In the early 1990s Axel Michelsen, Martin Lindauer, and Wolfgang Kirchner constructed a computer-controlled robot bee that mimicked the behavior of a dancing bee. Recruits followed this robot bee and searched for food preferentially in the directions indicated by the dance angles programmed for the robot. Changes in the length of the robot bee’s dances also changed the distribution of distances at which recruits were captured. The robot bee recruited rather imprecisely, with even more scatter than the rather large scatter of recruits from real bee dances.
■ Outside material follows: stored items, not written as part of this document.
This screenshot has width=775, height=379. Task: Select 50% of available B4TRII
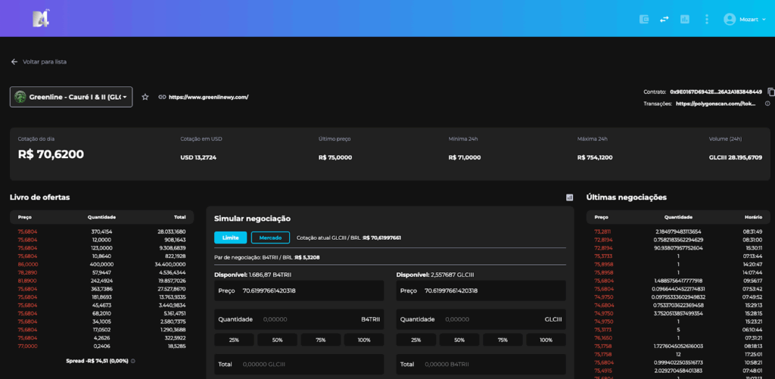[x=277, y=340]
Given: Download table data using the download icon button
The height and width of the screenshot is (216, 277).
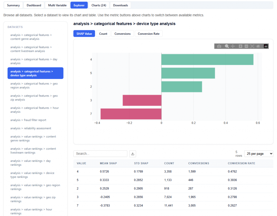Looking at the screenshot, I should tap(133, 154).
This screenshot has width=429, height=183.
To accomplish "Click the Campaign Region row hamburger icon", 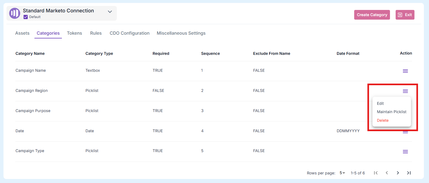I will (405, 91).
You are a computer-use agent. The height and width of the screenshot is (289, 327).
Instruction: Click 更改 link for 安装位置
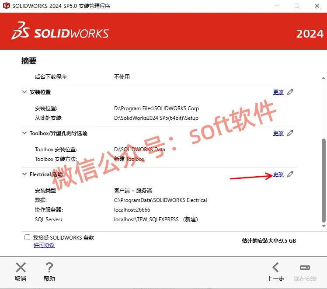(278, 92)
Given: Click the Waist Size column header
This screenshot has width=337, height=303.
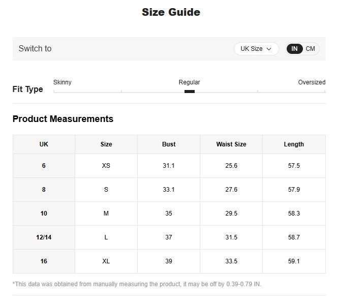Looking at the screenshot, I should pos(231,144).
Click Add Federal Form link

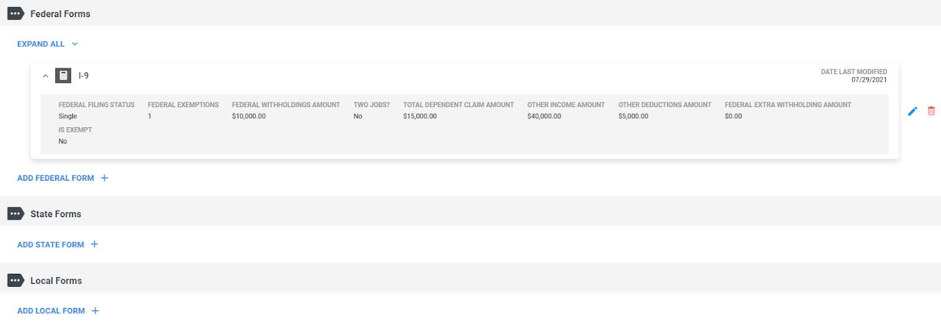[55, 178]
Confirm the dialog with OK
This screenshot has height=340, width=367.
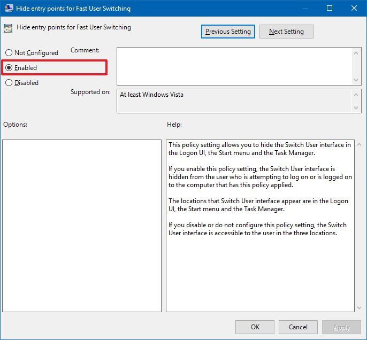click(x=255, y=327)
However, the demonstration that changing nothing but the computer programming was enough to cause significant shifts in the search distribution of recruits in the predicted manner was conclusive evidence that recruits were decoding distance and direction information from the dances.
CURRENT QUESTIONS
Although it is now quite clear that bees do decode the dances, odor does play a strong role in recruitment to food sources. It is appropriate to think of the dance as giving recruits a general idea of the direction and distance to the food source. Recruits then search in this area for sources matching the odors they have learned from the food carried by the dancing bee. Depending on the distribution of available food sources, the distance and direction information might be crucial in organizing a colony’s food collection, or relatively unimportant. However, the relative importance of these two mechanisms in different habitats is just beginning to be investigated.
The precise mechanisms by which recruits measure the distance and direction information in the dance are not well understood. It seems clear that they use near field sound from the wing movements of the dancer to discern the waggle phase, but different investigators have reported different results on whether the bee needs to be directly behind the dancer, or to her side, to most effectively gain directional and distance information. The role of scatter within the dance, which decreases with increasing distance indicated, has also been a subject of debate that is not yet resolved.
The evolutionary origin of the honey bee dance remains incompletely discerned. All species of Apis perform recruitment dances, though there are interspecific variations in a number of the aspects discussed earlier. The stingless bees (Meliponini), the bumble bees (Bombini), and the orchid bees (Euglossini) are the closest relatives of Apis, but the phylogeny of these different taxa within the Apidae remains controversial. Stingless bees are highly social and have a variety of mechanisms of recruitment that may provide possible antecedents to the dance language, but a determination of how the current form of the dance language might have arisen from these components must await both a greater understanding of recruitment mechanisms within the stingless bees and a more firmly established phylogeny within the family Apidae.